→ **EXERCISE BRIEF**
Could you return all of the data exactly as given?

Collected data entries
== Segment start ==

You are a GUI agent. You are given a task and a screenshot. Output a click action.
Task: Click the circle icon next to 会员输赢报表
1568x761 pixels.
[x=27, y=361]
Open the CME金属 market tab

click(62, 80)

== Segment end ==

→ **FINISHED EXERCISE**
You are a GUI agent. You are given a task and a screenshot. Output a click action.
Task: Click the circle icon next to 会员输赢报表
1568x761 pixels.
[x=27, y=361]
Open the CME金属 market tab

click(62, 80)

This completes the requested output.